Biographical Register of the English Cathedral Priories of the Province of Canterbury, c. 1066-1540

By Joan Greatrex | Go to book overview

ELY CATHEDRAL PRIORY

INTRODUCTION

Like most of the other cathedral priories, that of St Peter and St Etheldreda at Ely had its origin in a pre-conquest abbatial foundation. In 1109 king Henry I removed the county of Cambridge from the vast diocese of Lincoln to form the new see of Ely, with the Norman Hervey, previously bishop of Bangor, as the first bishop and Vincent, q.v., as the first prior. The imposition of a titular abbot qua bishop on the former abbey necessitated a number of important changes for the monks, one of which was a division of the monastic estates between bishop and chapter in order to provide income to support two separate households. This was not accomplished at once or without difficulty, partly on account of the civil war in which bishop Hervey's successor, Nigel, became embroiled, and partly because much of East Anglia including Ely was devastated by king Stephen.1.

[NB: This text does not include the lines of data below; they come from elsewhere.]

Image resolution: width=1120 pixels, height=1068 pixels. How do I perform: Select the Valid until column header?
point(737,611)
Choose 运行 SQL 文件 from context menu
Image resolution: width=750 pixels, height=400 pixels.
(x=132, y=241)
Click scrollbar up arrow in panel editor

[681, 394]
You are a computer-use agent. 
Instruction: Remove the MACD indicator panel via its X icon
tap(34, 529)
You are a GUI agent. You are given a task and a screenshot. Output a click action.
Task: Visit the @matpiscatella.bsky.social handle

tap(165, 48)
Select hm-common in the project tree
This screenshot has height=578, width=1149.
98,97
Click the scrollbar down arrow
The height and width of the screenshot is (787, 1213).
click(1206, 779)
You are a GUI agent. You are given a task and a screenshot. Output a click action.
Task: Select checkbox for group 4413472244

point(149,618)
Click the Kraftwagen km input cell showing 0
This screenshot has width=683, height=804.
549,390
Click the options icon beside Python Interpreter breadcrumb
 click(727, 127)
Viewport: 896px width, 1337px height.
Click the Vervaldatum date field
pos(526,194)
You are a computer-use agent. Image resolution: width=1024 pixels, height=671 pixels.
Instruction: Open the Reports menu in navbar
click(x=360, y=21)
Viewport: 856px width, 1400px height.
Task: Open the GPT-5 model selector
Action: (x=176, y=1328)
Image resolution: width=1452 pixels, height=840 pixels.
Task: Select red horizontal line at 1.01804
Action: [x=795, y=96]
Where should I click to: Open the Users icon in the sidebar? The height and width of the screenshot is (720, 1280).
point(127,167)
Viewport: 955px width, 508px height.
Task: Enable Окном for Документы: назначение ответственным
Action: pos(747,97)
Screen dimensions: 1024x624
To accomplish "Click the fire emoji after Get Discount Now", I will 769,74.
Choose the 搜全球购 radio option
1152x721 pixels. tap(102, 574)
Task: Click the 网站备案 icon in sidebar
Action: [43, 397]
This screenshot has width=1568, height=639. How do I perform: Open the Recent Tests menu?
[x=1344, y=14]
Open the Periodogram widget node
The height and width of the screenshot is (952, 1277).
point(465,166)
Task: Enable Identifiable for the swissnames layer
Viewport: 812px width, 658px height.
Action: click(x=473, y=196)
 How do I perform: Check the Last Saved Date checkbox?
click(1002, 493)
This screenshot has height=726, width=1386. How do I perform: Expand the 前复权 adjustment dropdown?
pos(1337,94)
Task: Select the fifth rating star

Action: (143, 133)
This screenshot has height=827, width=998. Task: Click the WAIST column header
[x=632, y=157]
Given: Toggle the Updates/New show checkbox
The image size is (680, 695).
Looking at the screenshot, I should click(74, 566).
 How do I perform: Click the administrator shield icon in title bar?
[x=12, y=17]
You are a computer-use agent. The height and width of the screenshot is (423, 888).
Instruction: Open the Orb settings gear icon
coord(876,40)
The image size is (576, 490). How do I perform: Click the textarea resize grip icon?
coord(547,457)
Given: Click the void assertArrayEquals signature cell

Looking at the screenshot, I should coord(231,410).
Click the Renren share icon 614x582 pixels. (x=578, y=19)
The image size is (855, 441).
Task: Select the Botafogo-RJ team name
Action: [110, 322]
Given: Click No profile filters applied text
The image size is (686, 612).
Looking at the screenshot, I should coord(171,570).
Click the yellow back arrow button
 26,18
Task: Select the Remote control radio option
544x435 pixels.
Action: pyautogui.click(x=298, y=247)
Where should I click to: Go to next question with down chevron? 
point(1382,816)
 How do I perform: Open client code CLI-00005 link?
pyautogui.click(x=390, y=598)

Ely was a large establishment in its early days, with a community of seventy-two monks at the time of the transfer to cathedral status; and it probably remained above fifty until the Black Death, when numbers were reduced by half. However, most of the empty places seem to have been filled within a relatively short space of time according to the figures on the account rolls, which record the presence of forty-six or forty-seven monks in the mid-1360s. There followed some fluctuations downward towards the end of the century, but there were about forty-five in 1404/5 and in 1427/8 and forty-two in 1498/9. However, in the year of the passage of the Act of Supremacy numbers were down to thirty-three and by the time of the surrender the total had been reduced to twenty-five.2.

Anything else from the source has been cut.